*TASK DIRECTIONS*:
Leave the pictures out, and repeat exactly every line from the one with "Open the chat speech bubble icon" through the end of the data below.

*RECORDED DATA*:
● ● ● ● ● ● ●
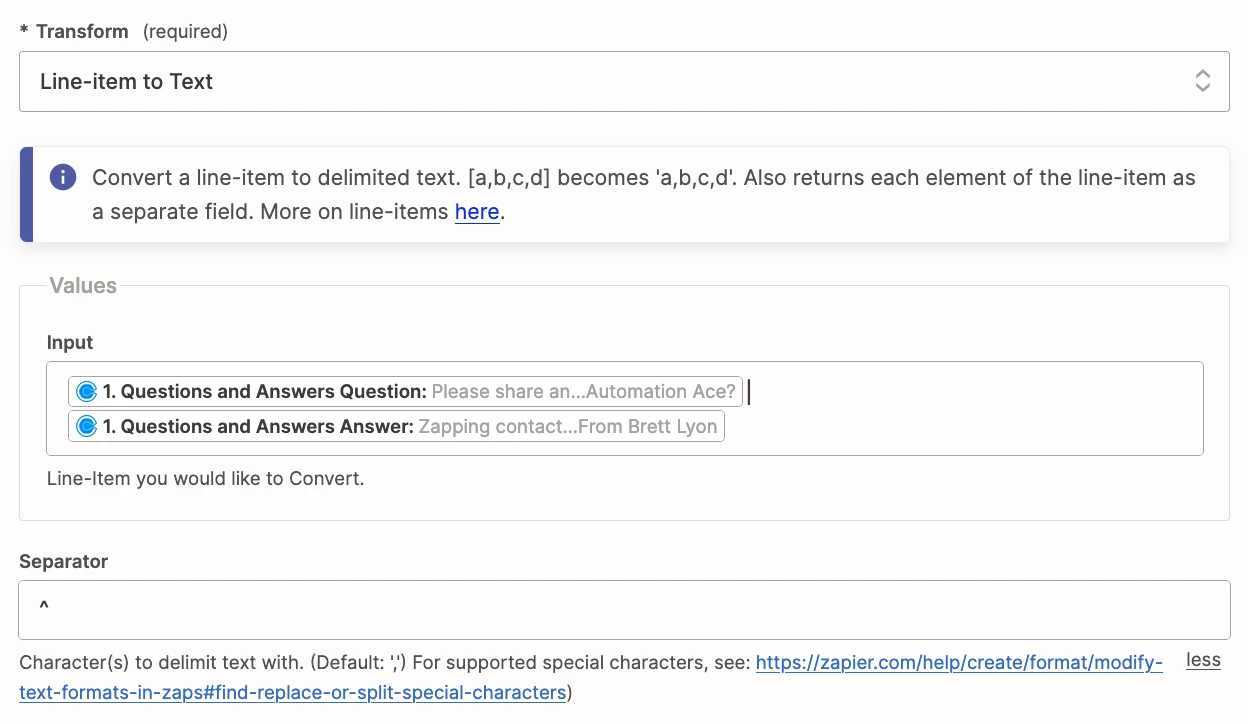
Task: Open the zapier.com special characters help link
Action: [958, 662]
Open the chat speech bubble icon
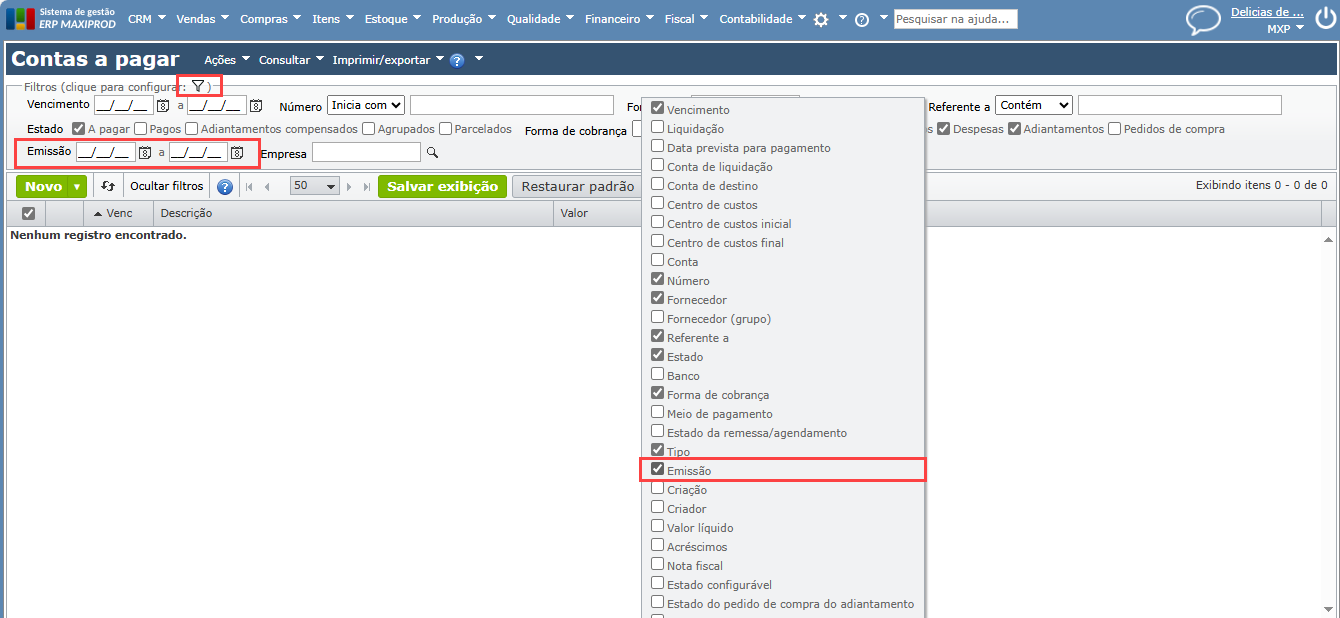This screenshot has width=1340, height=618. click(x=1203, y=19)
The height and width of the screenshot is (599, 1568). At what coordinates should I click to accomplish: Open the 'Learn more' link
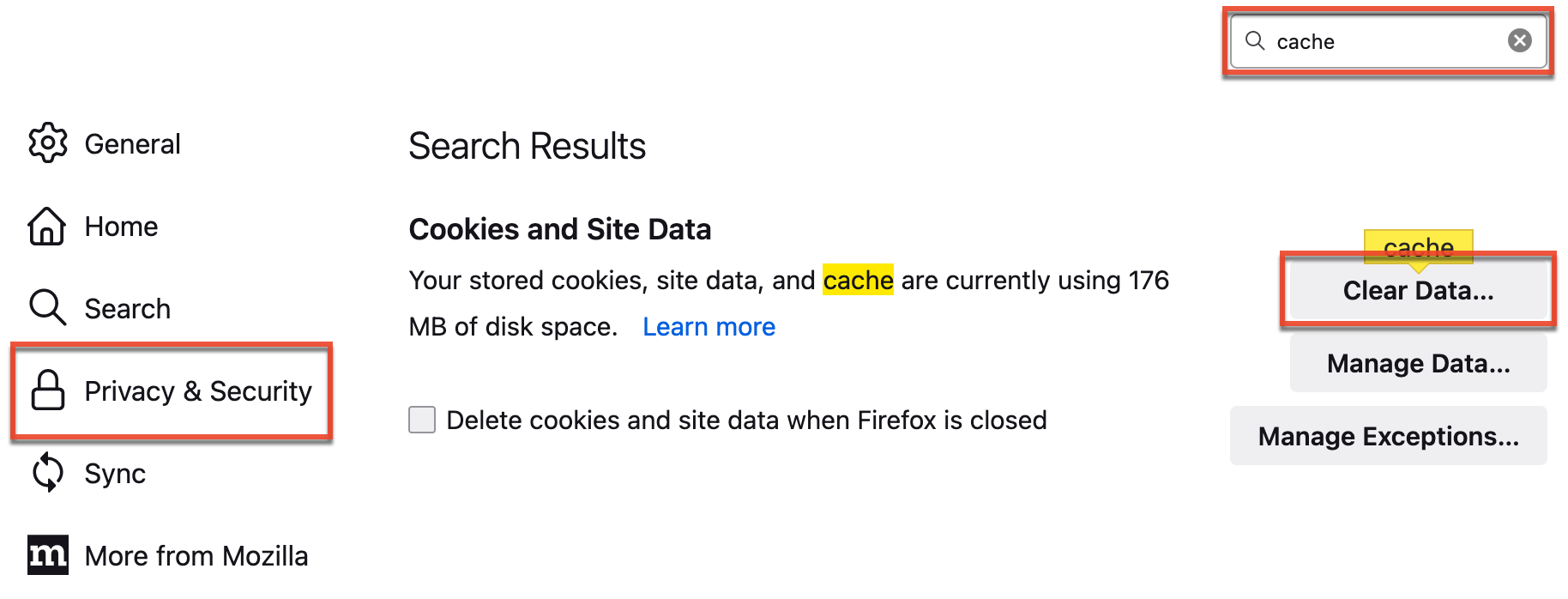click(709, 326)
● ● ● ● ● ● ●
*ANSWER SECTION*:
Open the chat speech bubble icon
This screenshot has width=1340, height=618. click(x=1203, y=19)
The height and width of the screenshot is (599, 1568). At what coordinates should I click to accomplish: Open the 'Learn more' link
click(709, 326)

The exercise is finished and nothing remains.